How do you do that? Well, start with intention, and your body will help you to get there. Decide how you’d like to be, even if others don’t like it. Be very clear about what you want. Know that whatever your social status, level of education, economic circumstances, you’re as important as anyone else in the world and have as much right to live, breathe and occupy space as anyone else.

Keep in mind the perspective of the predator: don’t let them think you’re nice, in case they want to eat you for lunch.

March 28, 2011 / relationships therapy coaching

Cultural Identity & Changing Boundaries

The dominance of American computer software has had two linguistic consequences that have been interesting to me on this side of the Atlantic.

(1)  The general acceptance of ‘UK’ to describe where we reside

Until recently, we would have said that we live in England (for example) or Britain, but we wouldn’t normally refer to our residence as being in the UK. (Britain comprises England, Wales & Scotland; the United Kingdom includes the province of Northern Ireland.)

But online we have to click on where we come from, and the choice for us is only ever ‘UK’. As a result, this has become the most convenient label to describe where we are.

Maybe it’s become okay now to include Northern Ireland in the description because, with relative peace in the region, British people no longer feel so confused and embarrassed about the British presence and history there.

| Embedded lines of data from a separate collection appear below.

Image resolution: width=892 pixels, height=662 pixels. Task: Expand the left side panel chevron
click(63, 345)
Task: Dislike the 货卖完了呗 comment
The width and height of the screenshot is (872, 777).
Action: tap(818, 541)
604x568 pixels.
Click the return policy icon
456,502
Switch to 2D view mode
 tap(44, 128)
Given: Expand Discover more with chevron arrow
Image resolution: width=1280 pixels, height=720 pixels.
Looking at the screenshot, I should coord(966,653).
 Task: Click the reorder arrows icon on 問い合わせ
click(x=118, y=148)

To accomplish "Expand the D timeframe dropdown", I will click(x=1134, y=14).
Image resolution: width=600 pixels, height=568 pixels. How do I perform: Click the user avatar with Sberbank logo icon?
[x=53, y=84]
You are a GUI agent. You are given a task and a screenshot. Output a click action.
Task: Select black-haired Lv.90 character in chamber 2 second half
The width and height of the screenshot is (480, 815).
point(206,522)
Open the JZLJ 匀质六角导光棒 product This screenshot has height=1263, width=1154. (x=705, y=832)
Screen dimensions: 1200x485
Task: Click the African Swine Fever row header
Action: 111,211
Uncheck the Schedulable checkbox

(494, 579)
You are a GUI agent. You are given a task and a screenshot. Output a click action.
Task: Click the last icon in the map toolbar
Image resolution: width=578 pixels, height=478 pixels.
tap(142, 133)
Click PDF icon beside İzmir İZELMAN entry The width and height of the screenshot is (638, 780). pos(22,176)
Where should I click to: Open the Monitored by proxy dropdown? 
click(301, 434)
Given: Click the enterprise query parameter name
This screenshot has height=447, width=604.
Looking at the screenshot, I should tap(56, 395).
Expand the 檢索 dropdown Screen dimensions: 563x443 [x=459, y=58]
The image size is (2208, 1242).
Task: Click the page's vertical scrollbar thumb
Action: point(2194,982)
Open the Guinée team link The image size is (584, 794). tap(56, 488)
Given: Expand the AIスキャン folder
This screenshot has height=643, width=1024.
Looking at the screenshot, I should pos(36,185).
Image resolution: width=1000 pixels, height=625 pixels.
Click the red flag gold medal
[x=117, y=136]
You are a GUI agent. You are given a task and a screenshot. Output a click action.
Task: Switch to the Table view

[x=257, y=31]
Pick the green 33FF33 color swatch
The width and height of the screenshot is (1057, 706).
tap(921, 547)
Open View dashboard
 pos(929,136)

The problems caused by the division of Ireland are far from resolved, however.

(2)  The decline in the use of z endings in British English

In the UK (there we are, it’s so natural now), where Apple computers are far less common that in the US, we pretty much all use Microsoft Word. The Word spell check gives an option for UK English as distinct from US English. For many years, up to very recently, if you chose UK English the spell check would identify words with z endings (in words such as realize, categorize) as misspelt.

This – and I believe Microsoft Word is directly responsible – has led to the widespread misconception (often maintained with some emotional force) that z endings are American English and that UK English uses only s endings (realise, categorise), and t0 the general adoption among the British public of s endings. In fact most major English dictionaries, including Oxford, Collins and Longman (which uses the Merriam-Webster database), prefer z endings.

This decline is highly regrettable to me. It’s time it was reversed!

By the way, in a previous incarnation I worked as a copy-editor for the publisher Basil Blackwell, and I was there in 1987 when the reference department changed the spelling of its encyclopaedias from, well, that spelling, to encyclopedias – an American spelling which is now common in UK English. The change of spelling came about after this new spelling appeared on the book cover of the newly printed encyclopaedia as it returned, misspelled, from the printers.

My wife Elizabeth tells me that many years ago her American boyfriend had told her that America deliberately set out to distance itself from England by changing elements of its grammar and spelling. For example, in UK English ce endings are used for nouns and se endings for verbs, but in American English this is reversed. For example, in UK English I have a coaching practice and have been practising NLP; in American English you have a coaching practise and have been practicing NLP.

In its adolescence the United States wanted to distance itself from England by establishing differences. Now that Britain has significantly less influence, the  situation is reversed: Britain wants to retain the appearance of cultural autonomy by distancing itself from the US – which in part explains the emotional investment in s endings.

Language is such an important aspect of cultural identity – even though culture itself is losing its boundaries.